Mata Indy nyaris meloncat dari tempatnya. “Apa bedanya dengan lo bawa buku kemana-mana?”
“Lo kayak nggak tahu aja, Dy. Gue kan bisa sambil mempelajari pekerjaan gue dimana pun.” Citra menghela napas sejenak sebelum kemudian berkilah untuk menghindari hujatan dari Indy, “Lagian, bukan kebiasaan itu yang jadi duduk permasalahannya.”
            “Gue tahu. Tahu banget. Dan kenapa lo diem aja? Sampai kapan lo melihara racun dalam hubungan kalian?”
            Gerakan tangannya terhenti. Citra menyelipkan rambut hitamnya ke belakang telinga agar dapat menangkap wajah Indy lebih jelas.
            “Wow tenang, Cit,” tukas Indy cepat begitu menyadari raut tersinggung Citra. “Lo denger gue baik-baik ya,” sambil menegakkan posisi tubuh gadis itu membenarkan letak kacamata yang bertengger di wajah bulatnya, seakan bersiap untuk mendeklarasikan sesuatu yang amat penting. Ia bahkan berdeham beberapa kali sebelum kemudian bertutur, “Lo itu sebenarnya bisa jadi manusia setengah salmon. Sayangnya, lo menutup mata dari kenyataan dan malah milih jadi koala kumal gara-gara cinta brontosaurus lo di masa lalu. Hingga akhirnya lo terpenjara di kandang kambing jantan dan akhirnya mati dimakan kakus. Dan kenapa David bisa semarah itu, menurut gue dia udah capek jadi marmut merah jambu yang terus berlari-lari di tempatnya. Tiga tahun coba, kurang sabar gimana dia ngadepin lo?”
            Citra benar-benar terpaku di tempatnya. Kali ini Citra mengangkat topi sebagai pernghargaan atas kecerewetan sahabatnya itu. Indy sukses menenggelamkannya ke dalam renungan yang diumpamakan dengan satu demi satu judul buku Raditya Dika itu. Sialnya, tiap lemparan analogi itu tepat mengenai ulu hatinya. Ia menyuap sesendok es krim untuk membasahi kerongkongannya yang seketika kemarau. “Lo lupa satu judul, Dy.” Timpalnya kemudian sambil memandang Indy yang tampak tengah menunggu reaksinya.
            Dahi Indy mengernyit tak mengerti. “Maksud lo?”
            “Babi Ngesotnya nggak ada.”
            Mata sipit di balik kacamatanya seketika melebar. “Ya ampun, Cit.

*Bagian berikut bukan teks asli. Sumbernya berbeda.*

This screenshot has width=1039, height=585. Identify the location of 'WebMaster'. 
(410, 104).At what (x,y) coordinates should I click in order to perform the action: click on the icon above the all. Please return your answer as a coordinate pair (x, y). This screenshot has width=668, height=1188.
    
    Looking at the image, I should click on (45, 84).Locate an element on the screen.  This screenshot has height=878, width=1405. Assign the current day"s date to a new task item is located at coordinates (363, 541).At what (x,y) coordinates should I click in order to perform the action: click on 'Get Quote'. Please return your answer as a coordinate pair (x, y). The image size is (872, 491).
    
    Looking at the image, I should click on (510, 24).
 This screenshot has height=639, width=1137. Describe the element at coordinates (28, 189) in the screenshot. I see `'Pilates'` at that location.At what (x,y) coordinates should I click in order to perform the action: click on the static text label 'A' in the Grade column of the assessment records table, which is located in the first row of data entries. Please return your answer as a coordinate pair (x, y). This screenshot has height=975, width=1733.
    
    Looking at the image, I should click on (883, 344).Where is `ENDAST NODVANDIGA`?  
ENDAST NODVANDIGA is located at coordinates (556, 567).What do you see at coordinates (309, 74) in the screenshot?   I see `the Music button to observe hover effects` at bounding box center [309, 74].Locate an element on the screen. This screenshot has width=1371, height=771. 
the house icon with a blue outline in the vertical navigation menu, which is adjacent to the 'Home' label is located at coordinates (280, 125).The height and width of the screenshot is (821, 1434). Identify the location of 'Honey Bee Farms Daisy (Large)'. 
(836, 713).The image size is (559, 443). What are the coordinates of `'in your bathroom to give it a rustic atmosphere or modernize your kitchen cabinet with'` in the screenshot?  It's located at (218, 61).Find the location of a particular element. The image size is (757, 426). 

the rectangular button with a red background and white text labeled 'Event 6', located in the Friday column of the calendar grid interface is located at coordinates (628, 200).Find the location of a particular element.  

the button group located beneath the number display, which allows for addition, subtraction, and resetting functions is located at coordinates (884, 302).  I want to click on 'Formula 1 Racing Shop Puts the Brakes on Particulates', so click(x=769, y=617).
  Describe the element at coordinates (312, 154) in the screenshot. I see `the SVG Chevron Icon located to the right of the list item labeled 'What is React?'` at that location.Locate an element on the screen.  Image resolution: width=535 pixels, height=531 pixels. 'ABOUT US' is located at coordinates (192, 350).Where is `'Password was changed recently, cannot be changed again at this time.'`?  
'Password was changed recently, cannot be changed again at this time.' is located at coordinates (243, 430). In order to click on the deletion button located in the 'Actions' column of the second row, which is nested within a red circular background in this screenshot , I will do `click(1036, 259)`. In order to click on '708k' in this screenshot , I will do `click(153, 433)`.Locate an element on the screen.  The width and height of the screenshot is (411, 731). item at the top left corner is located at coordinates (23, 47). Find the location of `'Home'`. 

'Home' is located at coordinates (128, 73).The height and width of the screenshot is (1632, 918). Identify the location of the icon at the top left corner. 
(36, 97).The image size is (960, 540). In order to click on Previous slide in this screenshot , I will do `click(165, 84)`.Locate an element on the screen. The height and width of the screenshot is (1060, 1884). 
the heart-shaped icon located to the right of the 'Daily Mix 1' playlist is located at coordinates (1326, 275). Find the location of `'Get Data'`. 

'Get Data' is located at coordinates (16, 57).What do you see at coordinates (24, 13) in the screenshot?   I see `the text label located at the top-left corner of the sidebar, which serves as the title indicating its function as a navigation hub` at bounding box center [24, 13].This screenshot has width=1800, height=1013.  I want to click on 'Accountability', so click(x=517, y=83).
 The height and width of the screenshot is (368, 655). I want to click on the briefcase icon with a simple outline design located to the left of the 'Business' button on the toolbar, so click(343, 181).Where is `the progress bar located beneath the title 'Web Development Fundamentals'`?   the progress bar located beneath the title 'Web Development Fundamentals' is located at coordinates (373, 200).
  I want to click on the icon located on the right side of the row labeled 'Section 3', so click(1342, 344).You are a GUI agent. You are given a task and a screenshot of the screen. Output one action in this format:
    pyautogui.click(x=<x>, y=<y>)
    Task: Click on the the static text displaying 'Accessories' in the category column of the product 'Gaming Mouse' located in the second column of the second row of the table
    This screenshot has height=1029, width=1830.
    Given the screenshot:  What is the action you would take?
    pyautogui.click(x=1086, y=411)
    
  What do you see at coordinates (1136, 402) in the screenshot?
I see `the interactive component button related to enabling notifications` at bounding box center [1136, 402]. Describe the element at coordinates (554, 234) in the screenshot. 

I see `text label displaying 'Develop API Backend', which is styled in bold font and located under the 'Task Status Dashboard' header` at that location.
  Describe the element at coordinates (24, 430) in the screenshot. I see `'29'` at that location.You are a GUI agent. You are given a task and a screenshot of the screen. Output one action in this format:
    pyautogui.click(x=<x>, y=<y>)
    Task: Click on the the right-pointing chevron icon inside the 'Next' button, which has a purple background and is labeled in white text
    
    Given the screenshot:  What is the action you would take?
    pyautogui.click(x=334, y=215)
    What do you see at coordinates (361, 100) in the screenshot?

Gue serius!” Di ujung kalimat ia mendelik sebal ke arah Citra. “Tapi gue masih belum percaya ini berantakan gara-gara dia.” Indy meraih novel Paulo Chelho yang sempat menjadi sasaran amarah David dan sesekali menggeleng saat menelitinya. “Dari sikapnya yang lembut, semua orang di redaksi ini tahu, kalau koordinator editor kita itu cinta mati sama salah satu editor yang berada di bawah koordinasinya. Dan gue berani bertaruh kalau mereka nggak akan langsung percaya kalau denger semua ini.”
            Citra meringis mendengar sindiran terang-terangan itu.
            “Cewek yang lebih milih cinta monyetnya di dalam fantasi dan mengabaikan sosok yang sudah jelas ada di sisi. Buat apa capek-capek gue ngejar cewek kayak gitu? If i were him, jelas gue akan pergi jauh-jauh dari lo. So far, gue salut sama David!”  Indy lalu menyesap jusnya dalam-dalam sambil menunggu reaksi sahabatnya di balik sedotan. Namun beberapa detik berlalu tanpa ada sedikit pun tanda Citra akan mengucapkan sesuatu. “Apa perlu gue ngingetin lo kalau kehadiran baru akan terasa saat dia sudah beranjak meninggalkan kita?”
            Serangan beruntun dari Indy membuat Citra tak mampu berkutik. Ia hanya mengangguk lemah tanpa menoleh.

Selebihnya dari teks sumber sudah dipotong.